The current “solution” these guys are using involves removing the flash chips from the board, reprogramming it in a separate device, re-balling the BGA pins, and re-soldering it to the board. That explains why they desperately want an application that can do it.
They know the range where the corruption occurs and wanted an application that would allow a user to read, update and rewrite the corrupted bytes in flash. They had talked with five separate developers before they found me, and all 5 had agreed that it was impossible, so naturally I took that as a challenge.
First, there are lots of things to know about how flash access works. Most importantly, it’s not like RAM. You can’t just map to it, then go about your merry way doing 32-bit reads and writes. You can read it that way, sure, but writing is a whole new game. Flash is broken up into “blocks” (which aren’t even always the same size – in the case of the MC70, the first 4 blocks are 64k long, and the rest are 256k long.) and writes must be done following this general procedure:
- Read the *entire* block that contains the byte you want to change into RAM
- Change to flash to Lock mode (a flash register write)
- Unlock the block of flash (another register write)
- Change the flash to erase mode (register write)
- Erase the *entire* block of flash (which writes all FF’s to it)
- Change the flash to write mode (register write)
- Update the RAM buffer with your changes
- Write in the *entire* block block to flash
- Tell the flash to commit (register write)
- Wait for the flash to finish (register read)
- Put the flash back into read mode (register write)
Oh, and if you get any of this wrong, you’ve made yourself an expensive brick.

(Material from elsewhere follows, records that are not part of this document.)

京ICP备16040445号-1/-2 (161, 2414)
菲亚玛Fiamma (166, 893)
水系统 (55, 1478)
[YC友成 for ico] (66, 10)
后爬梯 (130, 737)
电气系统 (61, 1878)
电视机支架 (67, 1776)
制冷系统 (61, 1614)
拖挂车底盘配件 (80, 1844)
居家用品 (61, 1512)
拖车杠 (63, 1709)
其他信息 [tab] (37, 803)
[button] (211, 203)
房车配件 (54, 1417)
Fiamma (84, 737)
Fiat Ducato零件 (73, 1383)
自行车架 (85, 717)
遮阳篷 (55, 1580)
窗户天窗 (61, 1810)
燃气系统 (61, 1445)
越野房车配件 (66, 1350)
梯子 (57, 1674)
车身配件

The only solution at that point is the de-soldering and reprogramming route, and I don’t have that kind of hardware in my office.
So I started writing the app Monday morning, using C# since I had to create a UI for the editor, and on Wednesday morning this is what I delivered:
So, in just 2 days I did what was “impossible”. I not only wrote all of the flash access code, I also wrote a hex editor control and an app UI to make use of the flash library.